- _PROBLEM DETAILS_: Beginning with the line that contains "Where should I" and ending with the line that contains "You are a computer-use", reproduce the lines of the entries below exactly, omitting pictures.

----------

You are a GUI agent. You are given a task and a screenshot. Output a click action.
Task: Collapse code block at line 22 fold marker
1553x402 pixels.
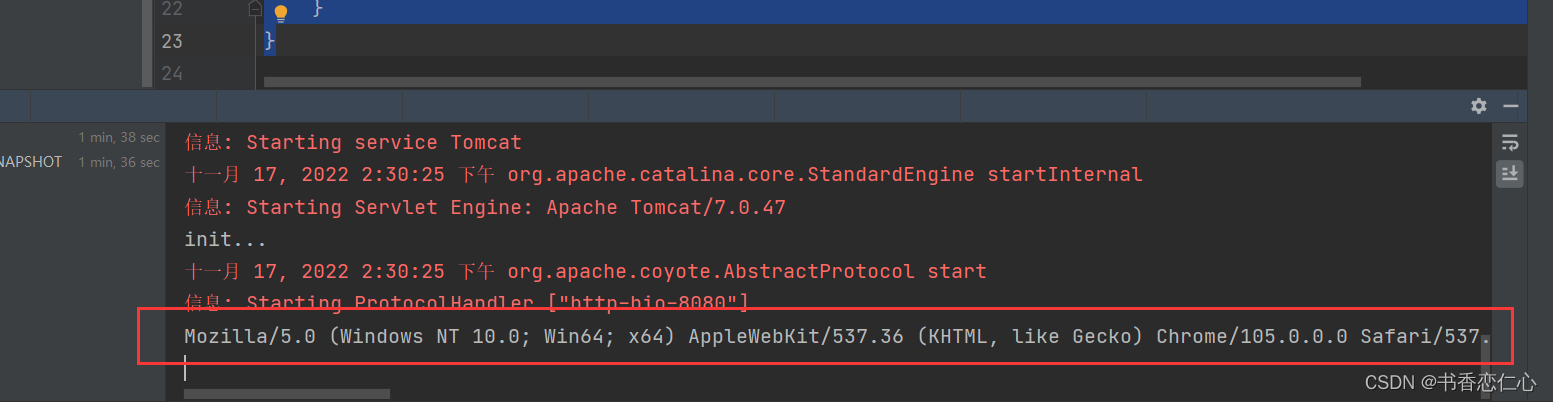(255, 9)
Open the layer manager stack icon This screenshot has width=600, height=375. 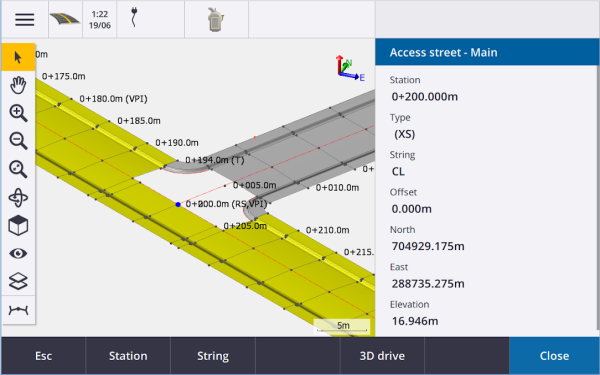click(18, 281)
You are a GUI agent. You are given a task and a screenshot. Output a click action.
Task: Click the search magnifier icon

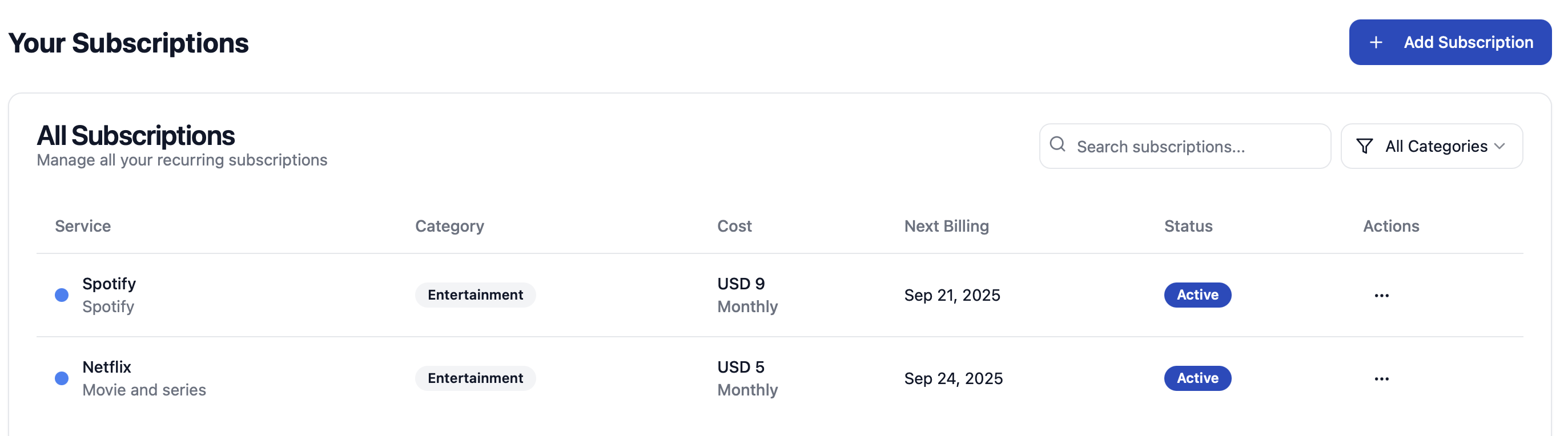(1058, 144)
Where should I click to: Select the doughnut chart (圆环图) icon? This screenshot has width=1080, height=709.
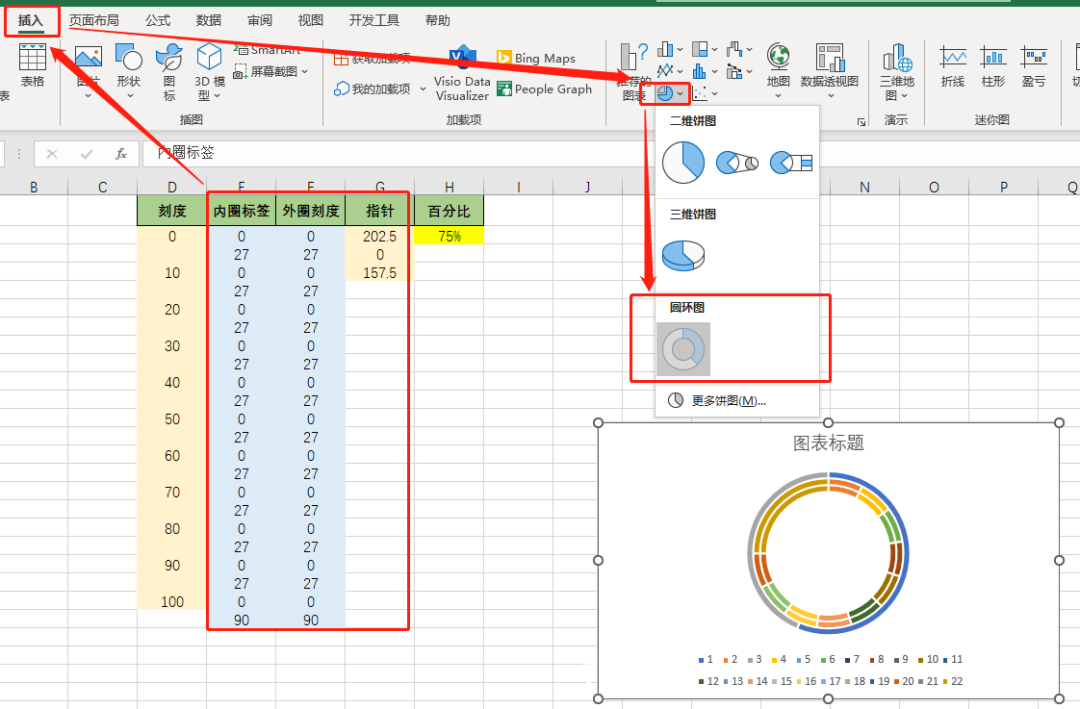pyautogui.click(x=683, y=349)
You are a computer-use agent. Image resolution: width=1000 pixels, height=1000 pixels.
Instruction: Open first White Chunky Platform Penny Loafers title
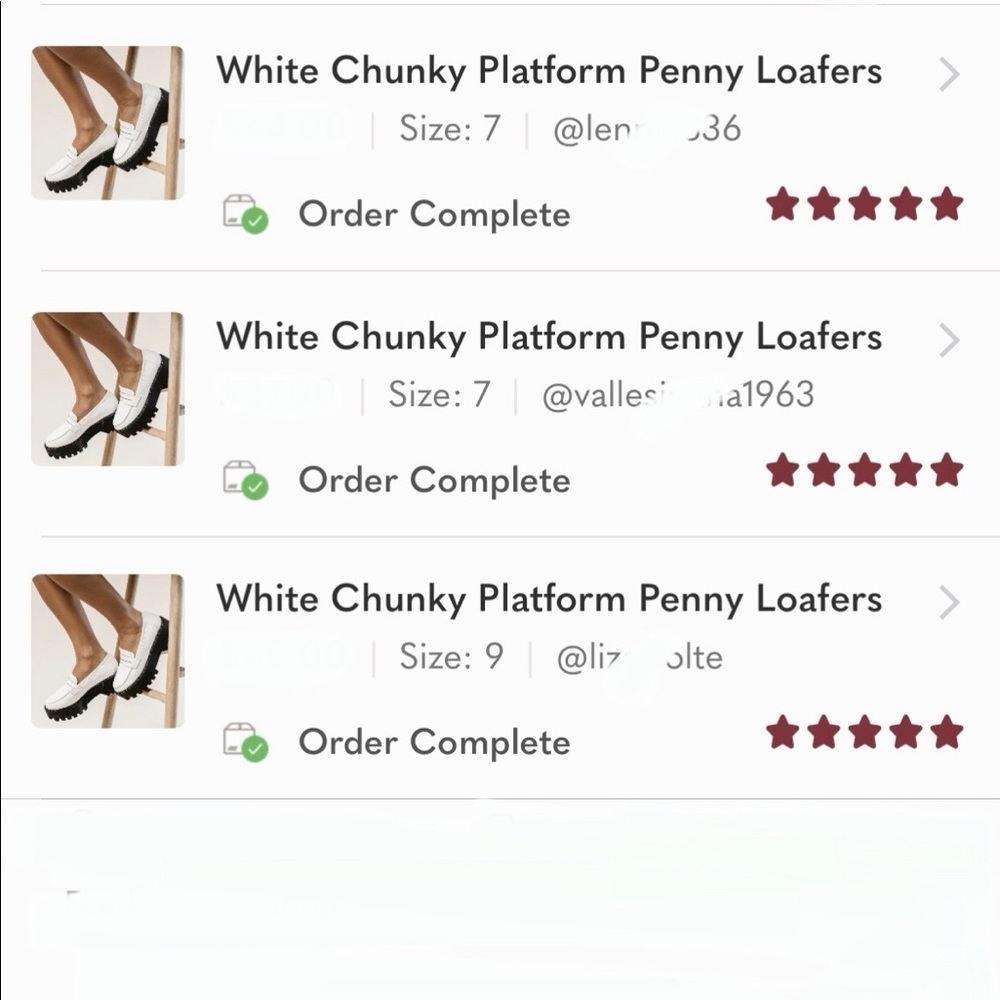pos(549,71)
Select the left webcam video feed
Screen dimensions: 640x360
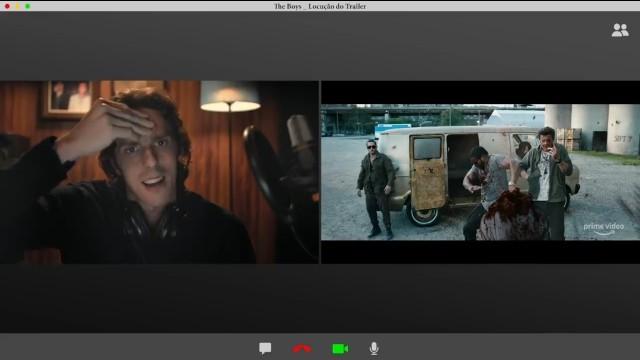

----------

- _ANSWER SECTION_:
Where should I click to: Select the doughnut chart (圆环图) icon? This screenshot has width=1080, height=709.
pyautogui.click(x=683, y=349)
You are a computer-use agent. Image resolution: width=1000 pixels, height=1000 pixels.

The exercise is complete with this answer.